3. In addition to the shares held directly, the reporting person holds 1,606,206 unvested partnership units, the vesting of which is subject to certain performance criteria. Upon conclusion of the performance period and depending on the results thereof, the reporting person may vest in all, some or none of the performance-based partnership units.
4. In addition to the shares held directly, the reporting person holds 750,557 stock options, all of which are vested and exercisable.
5. Pursuant to the Seventh Amended and Restated Agreement of Limited Partnership of Apartment Income REIT, L.P. (the "Partnership Agreement"), a holder of LTIP Units or LTIP II Units has the right to convert all or a portion of such holder's vested LTIP or LTIP II Units into Partnership Common Units (as such term is defined in the Partnership Agreement). Pursuant to the Partnership Agreement, holders of Partnership Common Units have the right to require Apartment Income REIT, L.P. to redeem such holder's Partnership Common Units, which redemption may be for Class A Common Stock of Apartment Income REIT Corp. or a cash amount equal to the value of such shares of Class A Common Stock pursuant to the formula set forth in the Partnership Agreement. The form of currency upon redemption is determined in the sole discretion of Apartment Income REIT, L.P.

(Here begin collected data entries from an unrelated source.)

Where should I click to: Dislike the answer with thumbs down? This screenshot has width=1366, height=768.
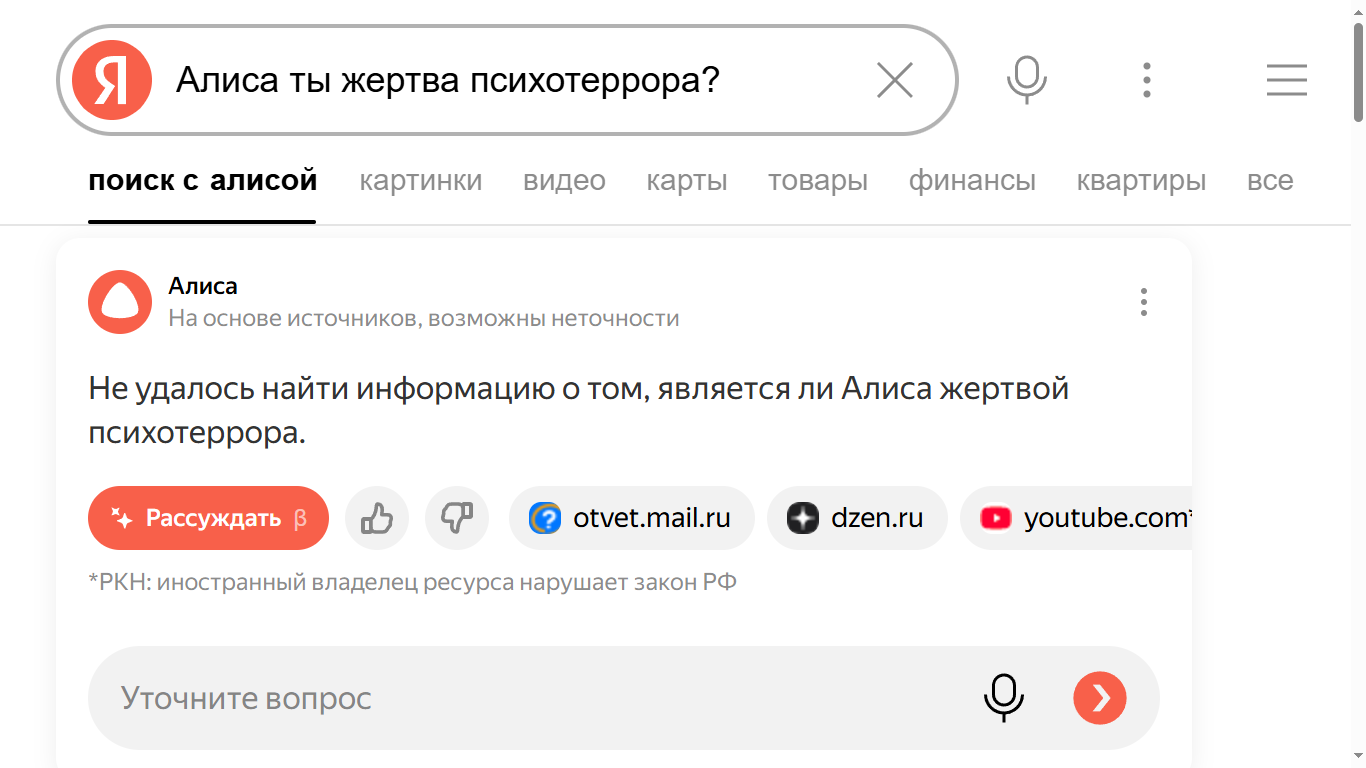click(x=457, y=518)
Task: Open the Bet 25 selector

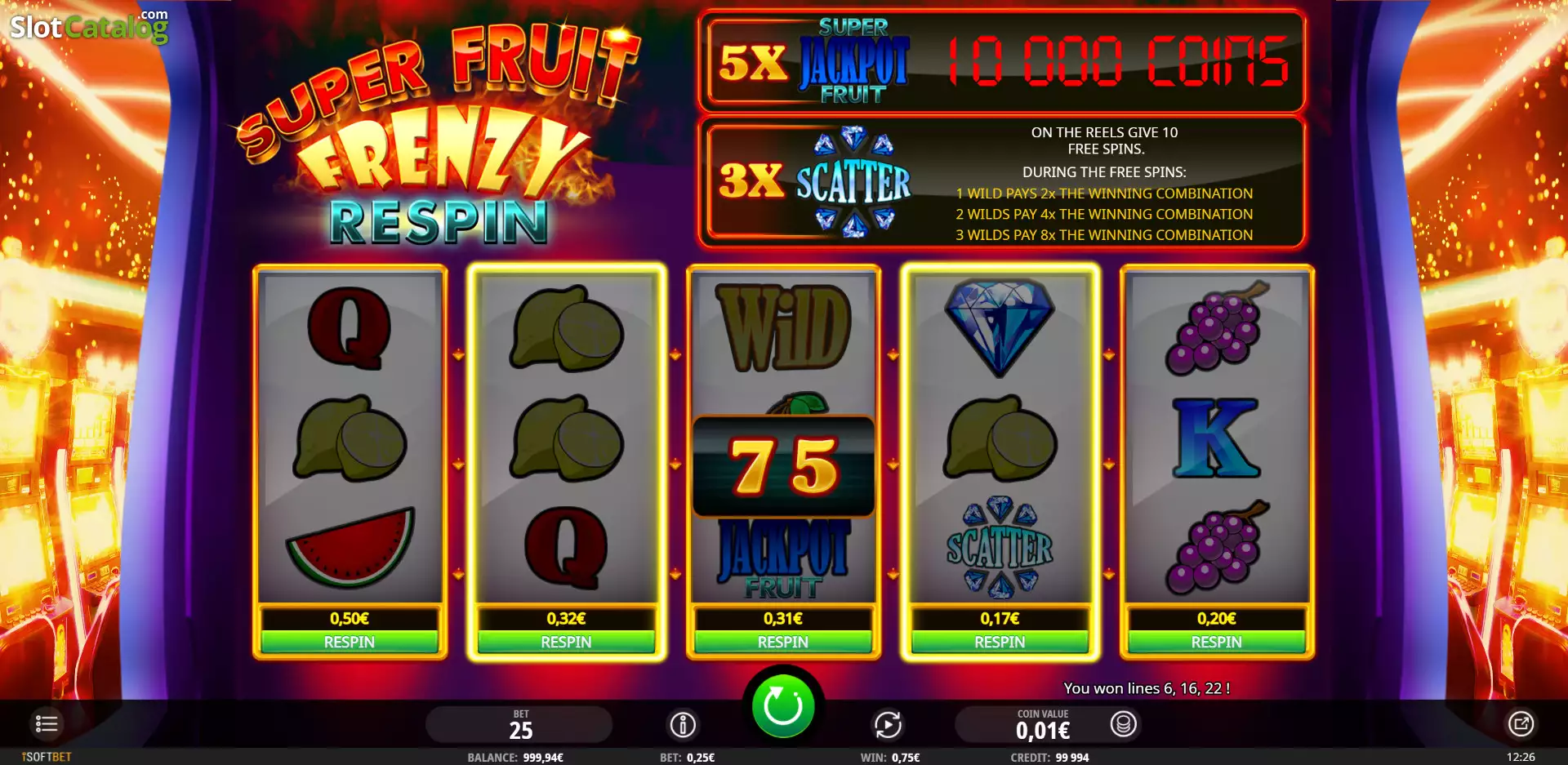Action: click(x=519, y=724)
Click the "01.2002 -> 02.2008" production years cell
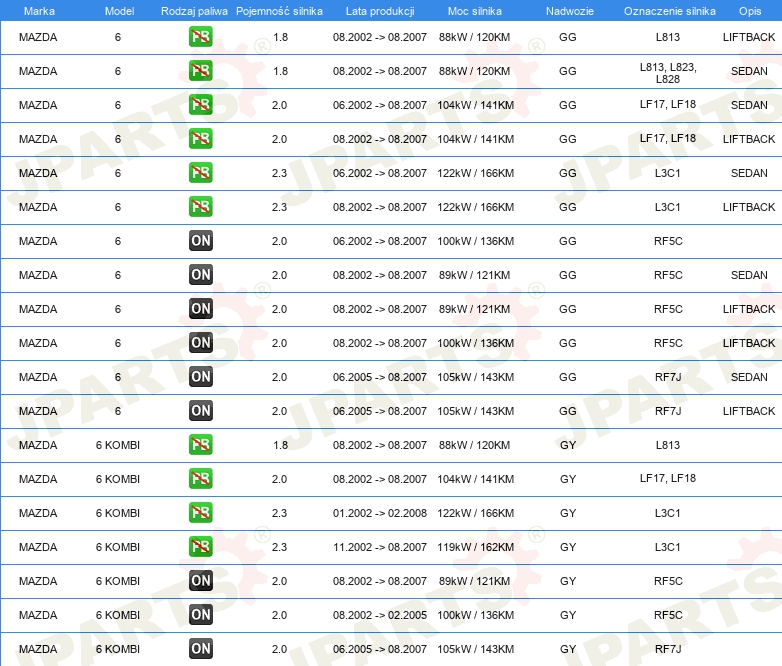 379,513
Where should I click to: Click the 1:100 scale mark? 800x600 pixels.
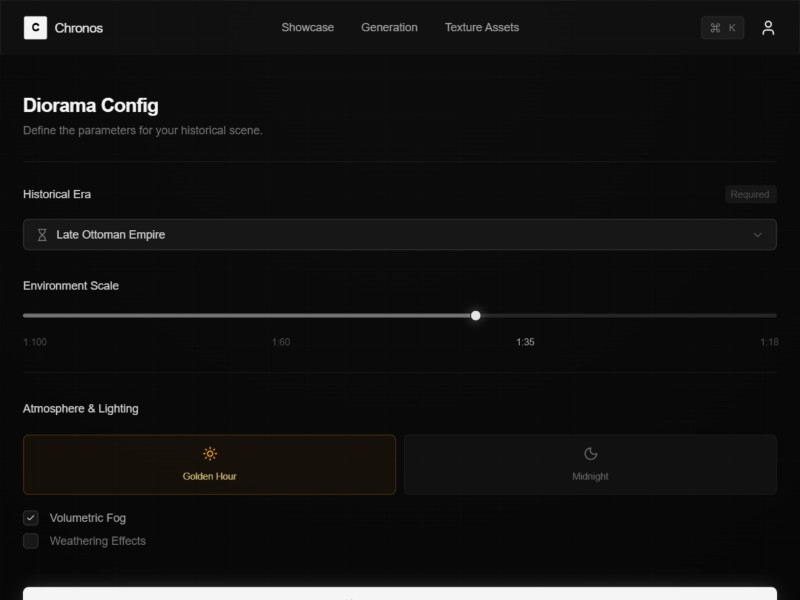[x=35, y=342]
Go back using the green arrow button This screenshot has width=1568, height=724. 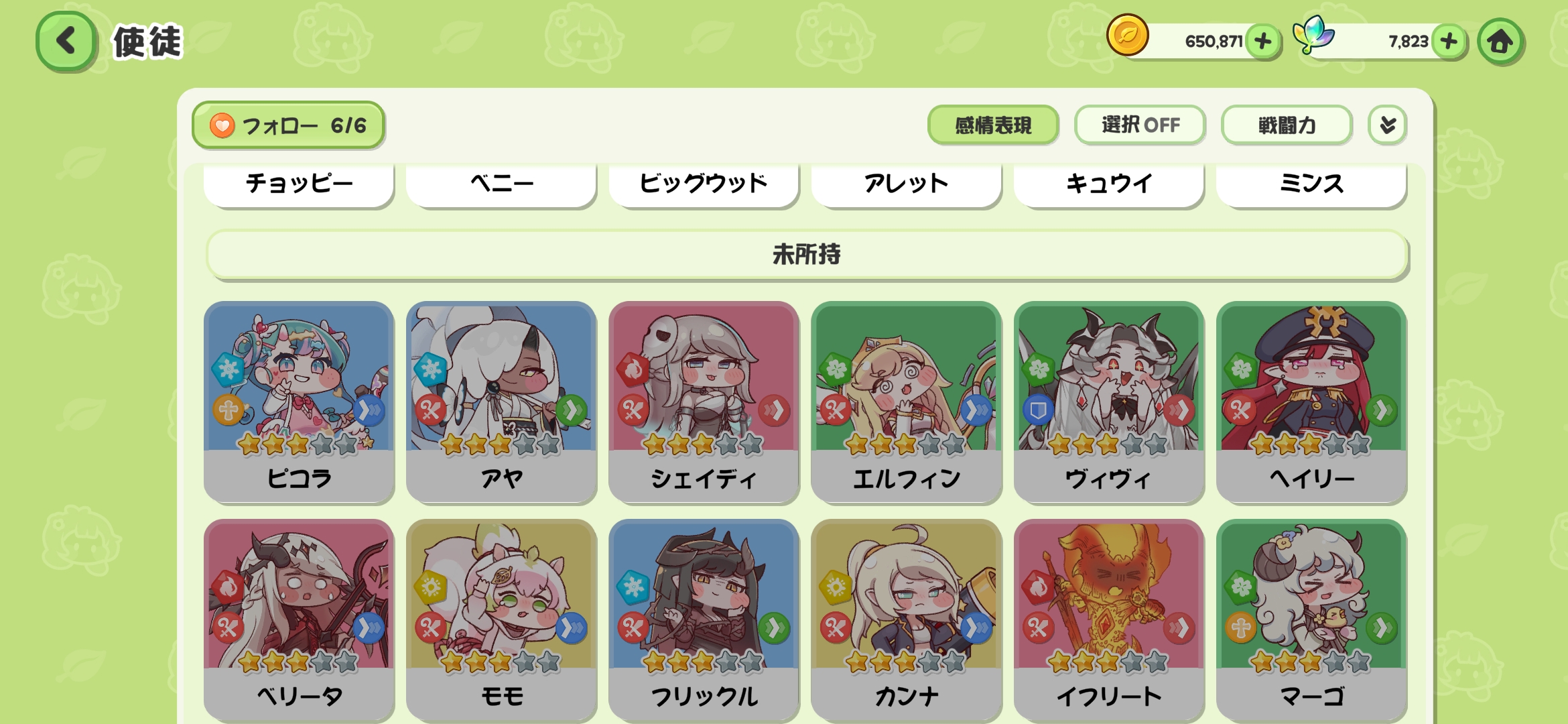point(66,42)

6. Equity Award approved by Compensation and Human Resources Committee in connection with a portion of 2020 long term incentive compensation, price column not applicable. Receipt of the LTIP II Units was subject to satisfaction of total shareholder return criteria over the period compared to specified indices.
7. The LTIP II Units vest 50% on January 30, 2023, and 50% on January 28, 2024.
8. The LTIP II Units do not expire.
Terry Considine 01/31/2023
** Signature of Reporting Person Date
Reminder: Report on a separate line for each class of securities beneficially owned directly or indirectly.
* If the form is filed by more than one reporting person, see Instruction 4 (b)(v).
** Intentional misstatements or omissions of facts constitute Federal Criminal Violations See 18 U.S.C. 1001 and 15 U.S.C. 78ff(a).